§ **Consigne A**
Répondez aux questions suivantes d’après le texte fourni :
(i) Quel théâtre a produit la pièce ?
(ii) À qui le tissage dramaturgique a-t-il été confié ?
(iii) De quel mur le décor s’inspire-t-il selon le metteur en scène ?
§ **Consigne B**
Pour chacune des affirmations ci-dessous, dites si elle concorde avec le texte fourni, en répondant par oui ou par non et en citant les mots qui en décident :
(i) La pièce a été jouée devant une salle à moitié vide.
(ii) La composition musicale est l’œuvre d’Ismail Khaldi.
(iii) La scénographie de la pièce est fixe.

Le Théâtre national algérien Mahieddine Bachtarzi (TNA) a accueilli jeudi soir, « Palestine trahie », une pièce inspirée des textes de Kateb Yacine. Devant une salle comble, la mise en scène sensible et audacieuse d’Ahmed Rezzag a porté la voix d’un peuple meurtri, dénonçant avec force la trahison et la normalisation politique qui pèsent sur la cause palestinienne. Un cri de mémoire et d’espoir, profondément humain, qui a touché tous les cœurs présents.
Produite par le Théâtre régional de Tizi Ouzou, cette fresque politique et poétique, à la fois grave et vibrante, interroge le présent à travers les blessures du passé. En mêlant « Palestine trahie » et « Cadavre encerclé » dans un tissage dramaturgique confié à Lamine Bahri, la pièce redonne vie à la parole de Kateb Yacine pour dénoncer l’injustice historique subie par le peuple palestinien. Le tout s’inscrit dans une vision contemporaine puissamment symbolique, enrichie d’une ironie mordante, de chorégraphies rituelles et de séquences musicales poignantes, sublimées par la composition immersive d’Ismail Khaldi.
La scénographie mobile d’Ahmed Rezzag, joue ici un rôle fondamental. Des murs verticaux, évoquant à la fois le mur des Lamentations et les ruines d’un monde trahi, dressent une géographie mouvante du conflit. « On transporte nos ruines avec nous, nos pierres, nos mémoires. C’est une manière de dire que même effondrés, nous bâtissons encore », a expliqué le metteur en scène. Il confie que « le décor s’inspire du Mur des Lamentations, mais il évoque aussi les ruines d’un monde brisé. À une époque, juifs, chrétiens et musulmans vivaient ensemble, mais tout a été chamboulé, et il ne reste que des ruines. Ce décor veut donner une autre dimension à la pierre, à ces mémoires que les peuples transportent avec eux, comme une ville qu’on emporte pour tenter de reconstruire un espoir ».

§ **Liste des lignes**
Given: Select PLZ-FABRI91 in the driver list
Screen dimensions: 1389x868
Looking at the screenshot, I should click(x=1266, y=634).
==
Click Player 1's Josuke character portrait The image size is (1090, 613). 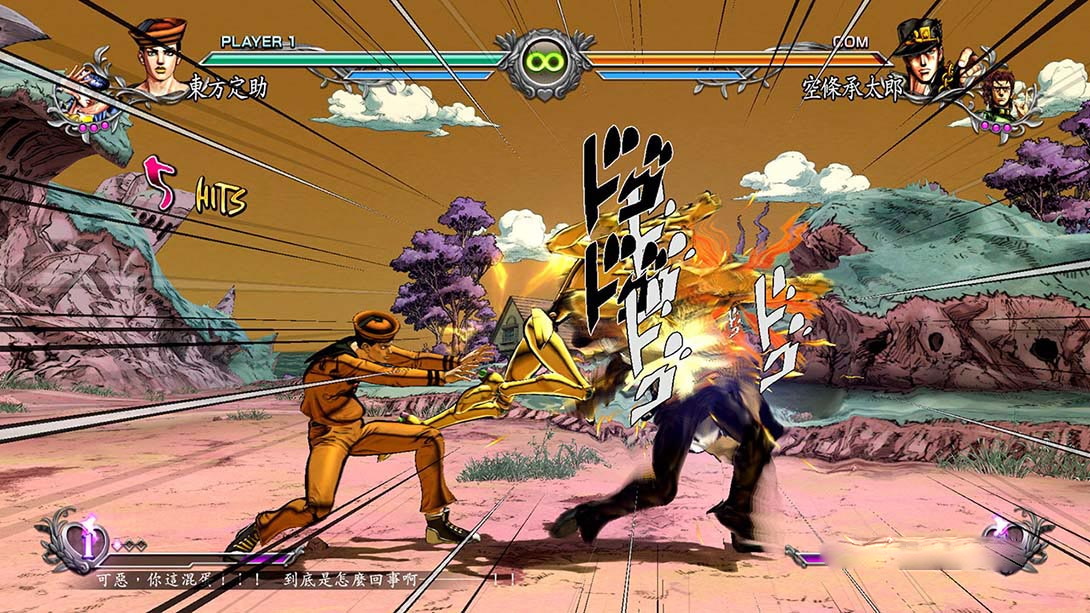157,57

§ **Réponse rédigée A**
(i) Le Théâtre régional de Tizi Ouzou.
(ii) À Lamine Bahri.
(iii) Du Mur des Lamentations.

§ **Réponse rédigée B**
(i) Non : « Devant une salle comble ».
(ii) Oui : « sublimées par la composition immersive d’Ismail Khaldi ».
(iii) Non : « La scénographie mobile d’Ahmed Rezzag ».